→ Problem
Once you find the line with "The width and height of the screenshot is (1200, 675)." in the entries below, return exactly every line from it through the line with "Given: Click the DIVERSITY".

→ Information shown
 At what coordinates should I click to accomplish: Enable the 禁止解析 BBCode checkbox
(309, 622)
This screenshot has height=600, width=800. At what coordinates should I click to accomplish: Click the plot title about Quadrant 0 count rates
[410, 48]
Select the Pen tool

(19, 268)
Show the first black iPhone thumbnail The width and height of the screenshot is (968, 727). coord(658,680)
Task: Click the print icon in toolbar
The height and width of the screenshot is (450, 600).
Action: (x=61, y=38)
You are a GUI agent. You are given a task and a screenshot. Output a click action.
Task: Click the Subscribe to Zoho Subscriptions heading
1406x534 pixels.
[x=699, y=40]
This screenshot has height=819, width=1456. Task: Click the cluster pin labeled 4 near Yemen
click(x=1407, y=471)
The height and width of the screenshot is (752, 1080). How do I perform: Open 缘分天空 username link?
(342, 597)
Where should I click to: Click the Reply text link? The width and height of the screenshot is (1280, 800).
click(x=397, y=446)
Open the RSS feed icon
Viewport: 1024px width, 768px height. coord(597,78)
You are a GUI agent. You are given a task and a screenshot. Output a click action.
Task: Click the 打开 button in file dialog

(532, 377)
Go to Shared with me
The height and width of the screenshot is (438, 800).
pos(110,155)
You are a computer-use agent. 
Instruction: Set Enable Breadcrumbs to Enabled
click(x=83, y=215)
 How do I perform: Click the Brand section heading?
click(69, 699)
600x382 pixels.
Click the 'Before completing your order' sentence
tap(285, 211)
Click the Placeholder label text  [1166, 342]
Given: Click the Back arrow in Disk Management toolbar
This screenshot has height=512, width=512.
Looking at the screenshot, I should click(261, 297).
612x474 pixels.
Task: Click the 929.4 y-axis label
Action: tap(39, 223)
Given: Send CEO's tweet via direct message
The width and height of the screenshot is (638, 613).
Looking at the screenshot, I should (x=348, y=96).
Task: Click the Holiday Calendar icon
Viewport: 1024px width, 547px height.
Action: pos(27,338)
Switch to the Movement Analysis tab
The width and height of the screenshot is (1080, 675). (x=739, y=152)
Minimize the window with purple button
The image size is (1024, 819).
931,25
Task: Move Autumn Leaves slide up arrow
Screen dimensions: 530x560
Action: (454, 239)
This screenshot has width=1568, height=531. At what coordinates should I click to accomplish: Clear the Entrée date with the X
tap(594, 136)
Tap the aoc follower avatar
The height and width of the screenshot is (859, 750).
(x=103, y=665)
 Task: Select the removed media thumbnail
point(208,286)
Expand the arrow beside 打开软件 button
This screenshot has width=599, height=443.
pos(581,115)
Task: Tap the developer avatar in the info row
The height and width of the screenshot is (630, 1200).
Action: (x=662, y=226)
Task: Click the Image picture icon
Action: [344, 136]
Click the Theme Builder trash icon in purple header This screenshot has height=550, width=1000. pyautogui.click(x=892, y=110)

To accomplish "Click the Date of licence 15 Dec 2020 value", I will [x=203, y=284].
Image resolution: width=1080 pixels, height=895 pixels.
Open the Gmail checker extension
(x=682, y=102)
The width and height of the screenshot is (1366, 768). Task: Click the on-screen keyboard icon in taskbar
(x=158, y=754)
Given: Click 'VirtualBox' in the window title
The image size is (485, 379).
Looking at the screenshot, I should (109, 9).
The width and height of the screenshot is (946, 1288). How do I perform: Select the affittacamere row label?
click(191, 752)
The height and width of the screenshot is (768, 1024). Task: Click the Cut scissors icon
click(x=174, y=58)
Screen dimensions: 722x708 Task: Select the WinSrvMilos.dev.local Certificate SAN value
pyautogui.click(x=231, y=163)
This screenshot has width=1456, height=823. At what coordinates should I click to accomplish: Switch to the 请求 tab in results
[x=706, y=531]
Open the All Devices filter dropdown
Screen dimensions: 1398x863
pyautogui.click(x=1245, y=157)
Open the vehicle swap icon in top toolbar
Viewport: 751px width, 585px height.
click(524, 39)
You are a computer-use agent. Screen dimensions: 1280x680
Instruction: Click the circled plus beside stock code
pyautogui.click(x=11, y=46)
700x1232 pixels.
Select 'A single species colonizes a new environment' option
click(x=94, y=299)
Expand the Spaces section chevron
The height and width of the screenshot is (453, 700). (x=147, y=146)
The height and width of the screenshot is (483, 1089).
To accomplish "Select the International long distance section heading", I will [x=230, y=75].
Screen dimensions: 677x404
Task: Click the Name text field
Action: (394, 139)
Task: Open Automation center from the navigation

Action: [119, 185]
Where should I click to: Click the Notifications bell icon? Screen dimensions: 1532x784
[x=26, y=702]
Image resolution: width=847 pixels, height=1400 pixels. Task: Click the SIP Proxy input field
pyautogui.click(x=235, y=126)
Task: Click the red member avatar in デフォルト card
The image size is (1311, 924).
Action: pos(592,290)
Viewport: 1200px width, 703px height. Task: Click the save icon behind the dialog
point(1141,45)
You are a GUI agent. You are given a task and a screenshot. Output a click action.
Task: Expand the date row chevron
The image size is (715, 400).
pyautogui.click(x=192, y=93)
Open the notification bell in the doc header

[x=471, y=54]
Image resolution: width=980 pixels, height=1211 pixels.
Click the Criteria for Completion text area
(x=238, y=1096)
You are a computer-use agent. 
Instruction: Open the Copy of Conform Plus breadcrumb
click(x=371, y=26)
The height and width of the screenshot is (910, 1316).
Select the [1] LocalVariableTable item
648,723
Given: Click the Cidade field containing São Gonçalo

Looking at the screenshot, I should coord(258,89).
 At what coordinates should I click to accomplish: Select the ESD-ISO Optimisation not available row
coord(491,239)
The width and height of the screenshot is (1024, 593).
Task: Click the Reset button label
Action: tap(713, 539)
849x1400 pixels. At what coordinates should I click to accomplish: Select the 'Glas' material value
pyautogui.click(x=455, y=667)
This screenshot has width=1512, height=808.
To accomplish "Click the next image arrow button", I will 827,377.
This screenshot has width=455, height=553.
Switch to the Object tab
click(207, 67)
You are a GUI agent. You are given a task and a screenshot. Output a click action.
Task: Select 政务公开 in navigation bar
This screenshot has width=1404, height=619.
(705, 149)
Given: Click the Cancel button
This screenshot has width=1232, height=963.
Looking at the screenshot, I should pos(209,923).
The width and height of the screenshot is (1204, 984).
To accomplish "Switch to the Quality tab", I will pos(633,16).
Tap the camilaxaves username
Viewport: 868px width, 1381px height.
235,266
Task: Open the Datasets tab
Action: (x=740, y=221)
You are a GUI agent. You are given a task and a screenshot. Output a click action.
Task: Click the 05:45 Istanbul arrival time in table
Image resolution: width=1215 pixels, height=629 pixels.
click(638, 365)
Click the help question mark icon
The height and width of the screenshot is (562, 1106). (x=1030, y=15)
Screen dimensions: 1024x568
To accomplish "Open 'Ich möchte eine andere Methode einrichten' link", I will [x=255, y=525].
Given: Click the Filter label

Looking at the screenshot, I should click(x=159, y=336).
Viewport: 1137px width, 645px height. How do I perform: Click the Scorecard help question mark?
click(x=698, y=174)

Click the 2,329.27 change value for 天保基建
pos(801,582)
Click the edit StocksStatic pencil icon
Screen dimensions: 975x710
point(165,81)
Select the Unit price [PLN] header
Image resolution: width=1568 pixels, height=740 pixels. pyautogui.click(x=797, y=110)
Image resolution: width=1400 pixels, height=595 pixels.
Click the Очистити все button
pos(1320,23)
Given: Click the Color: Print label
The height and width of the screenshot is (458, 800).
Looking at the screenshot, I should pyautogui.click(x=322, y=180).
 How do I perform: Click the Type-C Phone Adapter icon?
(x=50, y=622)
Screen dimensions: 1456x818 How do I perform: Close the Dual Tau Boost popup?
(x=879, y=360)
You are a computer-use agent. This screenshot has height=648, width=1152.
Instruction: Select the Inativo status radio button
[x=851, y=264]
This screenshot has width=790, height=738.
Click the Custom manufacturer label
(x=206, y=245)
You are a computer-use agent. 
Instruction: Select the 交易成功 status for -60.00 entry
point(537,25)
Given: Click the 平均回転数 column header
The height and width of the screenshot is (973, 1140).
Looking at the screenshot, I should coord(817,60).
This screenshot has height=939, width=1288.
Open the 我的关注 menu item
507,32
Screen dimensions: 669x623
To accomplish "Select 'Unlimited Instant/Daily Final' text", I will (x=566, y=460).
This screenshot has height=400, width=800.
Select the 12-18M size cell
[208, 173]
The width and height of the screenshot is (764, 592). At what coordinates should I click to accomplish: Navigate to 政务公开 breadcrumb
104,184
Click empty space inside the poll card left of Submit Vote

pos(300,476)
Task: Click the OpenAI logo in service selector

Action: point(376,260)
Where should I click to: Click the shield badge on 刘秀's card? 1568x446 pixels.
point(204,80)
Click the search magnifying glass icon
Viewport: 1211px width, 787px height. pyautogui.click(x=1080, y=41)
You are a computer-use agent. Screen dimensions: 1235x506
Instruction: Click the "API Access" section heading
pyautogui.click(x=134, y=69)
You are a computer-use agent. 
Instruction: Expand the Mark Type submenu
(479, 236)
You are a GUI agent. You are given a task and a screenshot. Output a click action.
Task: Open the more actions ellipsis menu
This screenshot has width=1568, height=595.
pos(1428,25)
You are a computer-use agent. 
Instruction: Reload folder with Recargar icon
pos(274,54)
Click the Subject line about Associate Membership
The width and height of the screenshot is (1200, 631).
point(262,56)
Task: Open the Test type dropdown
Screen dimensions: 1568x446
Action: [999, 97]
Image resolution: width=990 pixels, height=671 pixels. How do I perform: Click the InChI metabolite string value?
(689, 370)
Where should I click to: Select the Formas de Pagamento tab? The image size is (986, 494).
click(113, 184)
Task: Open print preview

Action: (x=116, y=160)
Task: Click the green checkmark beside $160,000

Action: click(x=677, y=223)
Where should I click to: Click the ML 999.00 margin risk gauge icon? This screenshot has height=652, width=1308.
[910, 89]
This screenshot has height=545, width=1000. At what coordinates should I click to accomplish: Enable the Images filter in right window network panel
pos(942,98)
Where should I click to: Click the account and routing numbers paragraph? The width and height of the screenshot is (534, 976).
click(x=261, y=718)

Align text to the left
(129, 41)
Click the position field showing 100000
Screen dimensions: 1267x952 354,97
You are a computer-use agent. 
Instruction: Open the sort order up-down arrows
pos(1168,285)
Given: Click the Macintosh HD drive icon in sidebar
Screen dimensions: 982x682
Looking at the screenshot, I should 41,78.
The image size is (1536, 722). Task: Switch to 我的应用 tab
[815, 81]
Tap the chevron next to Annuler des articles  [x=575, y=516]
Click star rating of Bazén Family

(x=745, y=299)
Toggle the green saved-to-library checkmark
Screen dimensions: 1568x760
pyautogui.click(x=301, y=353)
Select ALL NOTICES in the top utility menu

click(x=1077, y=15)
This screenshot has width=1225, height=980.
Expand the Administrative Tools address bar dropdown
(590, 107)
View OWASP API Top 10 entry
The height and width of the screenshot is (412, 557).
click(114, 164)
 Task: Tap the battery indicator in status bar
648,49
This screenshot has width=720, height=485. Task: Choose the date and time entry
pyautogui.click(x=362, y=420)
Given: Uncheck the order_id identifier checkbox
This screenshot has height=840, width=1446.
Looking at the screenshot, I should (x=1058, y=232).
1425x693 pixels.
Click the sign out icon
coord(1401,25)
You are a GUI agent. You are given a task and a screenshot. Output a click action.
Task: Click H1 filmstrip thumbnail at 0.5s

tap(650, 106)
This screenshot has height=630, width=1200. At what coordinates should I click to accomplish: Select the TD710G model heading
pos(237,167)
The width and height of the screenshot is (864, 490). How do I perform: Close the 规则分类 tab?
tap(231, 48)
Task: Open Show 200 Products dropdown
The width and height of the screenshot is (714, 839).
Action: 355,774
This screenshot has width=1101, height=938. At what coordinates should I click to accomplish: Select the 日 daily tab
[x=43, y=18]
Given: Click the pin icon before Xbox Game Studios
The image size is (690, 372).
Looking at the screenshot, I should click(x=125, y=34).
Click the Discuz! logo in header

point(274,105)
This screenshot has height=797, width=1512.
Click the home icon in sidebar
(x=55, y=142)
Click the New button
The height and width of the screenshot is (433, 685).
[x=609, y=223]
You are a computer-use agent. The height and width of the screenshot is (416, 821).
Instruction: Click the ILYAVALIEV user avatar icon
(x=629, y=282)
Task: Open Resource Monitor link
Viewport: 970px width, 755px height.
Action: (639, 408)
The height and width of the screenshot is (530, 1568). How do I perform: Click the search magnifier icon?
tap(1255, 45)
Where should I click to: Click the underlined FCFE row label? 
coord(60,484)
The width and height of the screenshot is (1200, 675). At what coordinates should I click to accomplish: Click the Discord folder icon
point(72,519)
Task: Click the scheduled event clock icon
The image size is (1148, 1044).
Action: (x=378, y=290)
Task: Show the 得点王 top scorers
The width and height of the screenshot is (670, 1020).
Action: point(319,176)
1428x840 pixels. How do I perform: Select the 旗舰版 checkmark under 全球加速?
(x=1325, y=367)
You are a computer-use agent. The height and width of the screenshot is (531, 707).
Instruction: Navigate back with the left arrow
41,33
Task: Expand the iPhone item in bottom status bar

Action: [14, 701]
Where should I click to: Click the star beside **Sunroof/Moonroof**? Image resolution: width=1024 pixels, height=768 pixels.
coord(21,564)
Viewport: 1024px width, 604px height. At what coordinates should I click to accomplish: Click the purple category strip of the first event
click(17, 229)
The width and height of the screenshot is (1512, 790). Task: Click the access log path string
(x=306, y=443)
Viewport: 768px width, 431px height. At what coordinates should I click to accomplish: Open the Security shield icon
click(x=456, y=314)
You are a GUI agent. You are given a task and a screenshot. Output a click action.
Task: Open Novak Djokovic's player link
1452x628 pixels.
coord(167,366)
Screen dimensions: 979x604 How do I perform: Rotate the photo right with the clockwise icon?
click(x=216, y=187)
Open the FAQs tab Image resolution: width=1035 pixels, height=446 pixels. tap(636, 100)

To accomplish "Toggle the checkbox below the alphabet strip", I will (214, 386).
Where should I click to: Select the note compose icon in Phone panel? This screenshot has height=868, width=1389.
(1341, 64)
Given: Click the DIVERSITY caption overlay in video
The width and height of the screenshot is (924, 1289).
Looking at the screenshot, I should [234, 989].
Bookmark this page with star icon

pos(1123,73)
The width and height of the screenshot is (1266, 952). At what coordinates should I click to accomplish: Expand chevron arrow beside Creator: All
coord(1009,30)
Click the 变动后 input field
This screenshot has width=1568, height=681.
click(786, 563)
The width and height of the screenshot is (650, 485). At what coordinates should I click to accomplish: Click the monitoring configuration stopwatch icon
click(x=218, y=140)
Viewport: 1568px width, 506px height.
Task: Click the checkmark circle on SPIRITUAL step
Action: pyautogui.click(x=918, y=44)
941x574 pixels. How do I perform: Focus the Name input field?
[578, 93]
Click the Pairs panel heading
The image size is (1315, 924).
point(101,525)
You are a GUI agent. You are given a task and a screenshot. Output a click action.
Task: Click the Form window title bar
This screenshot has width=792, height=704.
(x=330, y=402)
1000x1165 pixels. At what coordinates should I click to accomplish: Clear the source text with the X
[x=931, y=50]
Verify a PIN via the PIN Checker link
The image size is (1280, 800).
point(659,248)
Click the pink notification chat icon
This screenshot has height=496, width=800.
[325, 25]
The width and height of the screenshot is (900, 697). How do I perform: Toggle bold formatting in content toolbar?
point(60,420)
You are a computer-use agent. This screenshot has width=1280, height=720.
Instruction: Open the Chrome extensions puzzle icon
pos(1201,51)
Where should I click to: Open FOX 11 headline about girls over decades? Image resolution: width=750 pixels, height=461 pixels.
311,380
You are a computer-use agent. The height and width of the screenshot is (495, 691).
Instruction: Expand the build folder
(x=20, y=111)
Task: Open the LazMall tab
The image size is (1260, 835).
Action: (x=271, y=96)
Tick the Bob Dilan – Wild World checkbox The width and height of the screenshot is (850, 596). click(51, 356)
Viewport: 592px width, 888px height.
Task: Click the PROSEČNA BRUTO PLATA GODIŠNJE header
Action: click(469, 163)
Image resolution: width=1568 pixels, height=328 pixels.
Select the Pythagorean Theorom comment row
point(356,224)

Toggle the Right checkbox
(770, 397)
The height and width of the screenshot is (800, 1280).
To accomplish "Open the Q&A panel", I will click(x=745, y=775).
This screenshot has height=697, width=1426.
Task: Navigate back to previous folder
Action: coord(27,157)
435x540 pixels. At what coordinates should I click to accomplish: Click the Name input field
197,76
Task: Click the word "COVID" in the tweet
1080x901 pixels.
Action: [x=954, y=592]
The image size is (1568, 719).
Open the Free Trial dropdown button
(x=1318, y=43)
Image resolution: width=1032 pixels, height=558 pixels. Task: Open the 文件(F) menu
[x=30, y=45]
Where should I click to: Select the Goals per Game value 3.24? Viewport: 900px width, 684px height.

→ Answer space
The width and height of the screenshot is (1200, 675). At what coordinates should I click to accomplish: Click the Discord folder icon
point(72,519)
Task: Click the scheduled event clock icon
The image size is (1148, 1044).
Action: (x=378, y=290)
Task: Show the 得点王 top scorers
The width and height of the screenshot is (670, 1020).
Action: point(319,176)
1428x840 pixels. How do I perform: Select the 旗舰版 checkmark under 全球加速?
(x=1325, y=367)
You are a computer-use agent. The height and width of the screenshot is (531, 707).
Instruction: Navigate back with the left arrow
41,33
Task: Expand the iPhone item in bottom status bar

Action: [14, 701]
Where should I click to: Click the star beside **Sunroof/Moonroof**? Image resolution: width=1024 pixels, height=768 pixels.
coord(21,564)
Viewport: 1024px width, 604px height. At what coordinates should I click to accomplish: Click the purple category strip of the first event
click(17, 229)
The width and height of the screenshot is (1512, 790). Task: Click the access log path string
(x=306, y=443)
Viewport: 768px width, 431px height. At what coordinates should I click to accomplish: Open the Security shield icon
click(x=456, y=314)
You are a GUI agent. You are given a task and a screenshot. Output a click action.
Task: Open Novak Djokovic's player link
1452x628 pixels.
coord(167,366)
Screen dimensions: 979x604 How do I perform: Rotate the photo right with the clockwise icon?
click(x=216, y=187)
Open the FAQs tab Image resolution: width=1035 pixels, height=446 pixels. tap(636, 100)

To accomplish "Toggle the checkbox below the alphabet strip", I will (214, 386).
Where should I click to: Select the note compose icon in Phone panel? This screenshot has height=868, width=1389.
(1341, 64)
Given: Click the DIVERSITY caption overlay in video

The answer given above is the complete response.